# Trek / Lemond OCLV frames Bottom Bracket - Cranks problem



## Vtchuck (Mar 1, 2015)

Recently purchased a 97 LeMond Maillot Jaune OCLV Carbon frame w/ O.E. Campy Record BB. It has the metal chain stay guard as well as a metal dish or washer.... shown in the photo:









The 97 catalog lists a Record crankset and 9-speed rear as OE. I have yet to find a crankset JIS or ISO that fits. Am I stuck with finding a Record crank of that vintage or can I change to another BB, and if so,
How do I attach the protective dish??

Thanks in advance for your help.


----------



## robt57 (Jul 23, 2011)

IIRC you can use a 10 speed double with that BB. Chorus, Record, Datona/Centaur. The little disc is for chain drop protection. Having said that I have seen quite a few times these upgraded to HollowTech II with the external BBs and that disc moved to the non drive side.

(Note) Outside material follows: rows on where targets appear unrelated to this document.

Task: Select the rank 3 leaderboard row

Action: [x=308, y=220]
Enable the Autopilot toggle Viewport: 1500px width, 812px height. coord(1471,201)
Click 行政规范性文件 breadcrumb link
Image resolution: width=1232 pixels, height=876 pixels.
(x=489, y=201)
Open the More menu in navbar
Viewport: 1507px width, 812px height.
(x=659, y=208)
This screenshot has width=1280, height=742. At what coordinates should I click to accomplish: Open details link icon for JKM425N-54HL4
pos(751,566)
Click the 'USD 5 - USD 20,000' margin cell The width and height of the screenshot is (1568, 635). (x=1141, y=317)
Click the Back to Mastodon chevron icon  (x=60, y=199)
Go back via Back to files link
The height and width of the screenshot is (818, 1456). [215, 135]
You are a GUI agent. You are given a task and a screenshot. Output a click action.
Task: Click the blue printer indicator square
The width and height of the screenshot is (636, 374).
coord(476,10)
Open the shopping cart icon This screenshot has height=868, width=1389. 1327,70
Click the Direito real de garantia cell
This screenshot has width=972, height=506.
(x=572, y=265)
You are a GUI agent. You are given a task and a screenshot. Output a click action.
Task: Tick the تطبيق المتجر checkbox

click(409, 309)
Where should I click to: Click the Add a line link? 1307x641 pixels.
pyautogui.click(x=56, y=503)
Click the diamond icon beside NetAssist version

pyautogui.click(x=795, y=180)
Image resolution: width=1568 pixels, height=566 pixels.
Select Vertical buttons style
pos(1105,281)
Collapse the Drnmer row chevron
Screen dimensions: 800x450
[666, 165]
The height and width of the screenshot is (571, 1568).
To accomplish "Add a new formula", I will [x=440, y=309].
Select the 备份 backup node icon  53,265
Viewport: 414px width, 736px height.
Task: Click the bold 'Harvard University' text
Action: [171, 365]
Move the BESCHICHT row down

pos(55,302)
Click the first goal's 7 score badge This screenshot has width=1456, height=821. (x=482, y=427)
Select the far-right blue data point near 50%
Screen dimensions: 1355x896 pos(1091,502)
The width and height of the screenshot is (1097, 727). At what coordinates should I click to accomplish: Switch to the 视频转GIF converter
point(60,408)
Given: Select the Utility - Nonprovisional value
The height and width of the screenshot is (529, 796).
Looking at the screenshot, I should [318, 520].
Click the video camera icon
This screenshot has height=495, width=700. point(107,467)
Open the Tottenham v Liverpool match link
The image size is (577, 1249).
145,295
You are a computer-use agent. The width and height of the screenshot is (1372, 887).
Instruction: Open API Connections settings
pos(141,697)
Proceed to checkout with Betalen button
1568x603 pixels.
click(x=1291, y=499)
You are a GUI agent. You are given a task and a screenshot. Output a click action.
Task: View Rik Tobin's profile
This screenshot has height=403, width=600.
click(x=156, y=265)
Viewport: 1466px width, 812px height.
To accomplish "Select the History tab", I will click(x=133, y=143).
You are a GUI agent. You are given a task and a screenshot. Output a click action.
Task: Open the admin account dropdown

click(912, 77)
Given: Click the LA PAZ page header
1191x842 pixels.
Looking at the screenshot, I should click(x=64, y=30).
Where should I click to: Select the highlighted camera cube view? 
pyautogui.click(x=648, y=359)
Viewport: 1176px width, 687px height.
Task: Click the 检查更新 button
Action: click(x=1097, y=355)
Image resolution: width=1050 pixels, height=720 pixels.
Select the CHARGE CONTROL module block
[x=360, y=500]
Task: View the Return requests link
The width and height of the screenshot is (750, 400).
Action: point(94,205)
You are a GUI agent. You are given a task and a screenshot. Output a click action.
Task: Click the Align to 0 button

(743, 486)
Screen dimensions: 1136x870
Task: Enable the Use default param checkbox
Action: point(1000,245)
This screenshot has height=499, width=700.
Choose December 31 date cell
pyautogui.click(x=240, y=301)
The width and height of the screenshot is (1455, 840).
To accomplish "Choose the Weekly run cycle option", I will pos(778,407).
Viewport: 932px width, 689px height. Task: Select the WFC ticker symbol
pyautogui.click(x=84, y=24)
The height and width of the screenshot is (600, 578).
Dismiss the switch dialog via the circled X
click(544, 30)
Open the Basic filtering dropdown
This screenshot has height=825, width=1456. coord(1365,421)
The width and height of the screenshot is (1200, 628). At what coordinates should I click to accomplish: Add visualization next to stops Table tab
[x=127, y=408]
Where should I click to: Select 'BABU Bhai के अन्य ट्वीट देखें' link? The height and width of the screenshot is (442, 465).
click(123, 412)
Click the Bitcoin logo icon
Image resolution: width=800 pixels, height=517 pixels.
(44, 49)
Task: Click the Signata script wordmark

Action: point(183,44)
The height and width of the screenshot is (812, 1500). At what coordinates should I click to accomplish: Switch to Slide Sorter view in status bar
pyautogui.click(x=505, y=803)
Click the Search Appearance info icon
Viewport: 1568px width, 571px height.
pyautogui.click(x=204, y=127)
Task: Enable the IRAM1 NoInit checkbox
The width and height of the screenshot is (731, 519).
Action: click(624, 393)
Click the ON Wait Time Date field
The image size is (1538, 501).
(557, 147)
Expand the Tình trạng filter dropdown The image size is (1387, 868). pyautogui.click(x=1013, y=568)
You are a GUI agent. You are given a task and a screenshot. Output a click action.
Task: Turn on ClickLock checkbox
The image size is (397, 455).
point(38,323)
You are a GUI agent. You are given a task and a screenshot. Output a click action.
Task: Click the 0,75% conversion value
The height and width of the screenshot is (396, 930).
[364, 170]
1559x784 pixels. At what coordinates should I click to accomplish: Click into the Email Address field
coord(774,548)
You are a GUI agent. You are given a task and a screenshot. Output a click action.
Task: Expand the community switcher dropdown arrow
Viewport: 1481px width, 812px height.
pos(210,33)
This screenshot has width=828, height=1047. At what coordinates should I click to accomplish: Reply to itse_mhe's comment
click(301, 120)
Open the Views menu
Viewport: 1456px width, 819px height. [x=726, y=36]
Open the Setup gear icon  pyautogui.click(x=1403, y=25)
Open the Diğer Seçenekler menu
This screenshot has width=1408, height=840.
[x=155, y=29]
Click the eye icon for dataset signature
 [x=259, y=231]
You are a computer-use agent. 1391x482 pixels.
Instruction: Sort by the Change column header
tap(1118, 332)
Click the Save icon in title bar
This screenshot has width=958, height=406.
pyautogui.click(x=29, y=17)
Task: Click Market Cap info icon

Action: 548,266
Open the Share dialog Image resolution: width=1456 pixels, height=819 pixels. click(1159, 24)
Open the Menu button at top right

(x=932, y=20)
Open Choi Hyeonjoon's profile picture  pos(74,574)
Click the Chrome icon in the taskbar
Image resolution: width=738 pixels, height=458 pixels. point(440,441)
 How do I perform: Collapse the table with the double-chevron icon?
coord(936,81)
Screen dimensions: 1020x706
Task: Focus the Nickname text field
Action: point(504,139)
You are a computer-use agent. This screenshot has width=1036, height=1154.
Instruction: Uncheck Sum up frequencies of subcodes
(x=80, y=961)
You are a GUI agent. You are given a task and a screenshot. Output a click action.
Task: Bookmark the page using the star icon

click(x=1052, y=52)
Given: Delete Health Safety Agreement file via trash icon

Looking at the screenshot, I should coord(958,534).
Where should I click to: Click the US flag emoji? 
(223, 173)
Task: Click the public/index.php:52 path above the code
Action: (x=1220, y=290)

It obviously can not do it's intended purpose on that side. So I assume whom ever wrenched that upgrade maintained the disc for spacing reasons with the outboard BB cups. I 'THINK' maybe the disc 'may' be able to be maintained with a double HT-II setup on the drive side. But with a triple installation may be the reason it gets used as a spacer on the non drive side to maintain width. Hits the small triple chain ring so it can not be left on the drive side with a triple....


----------



## Bethelcat (Aug 13, 2011)

I think you can only use Record or Chorus cranks, from '96 vintage until the BB was changed to Ultra/Power-torque. I don't think you can use Athena, Centaur nor Daytona as these all have a different flare for the cranks - the distance the crank comes out at pedal end from BB end. 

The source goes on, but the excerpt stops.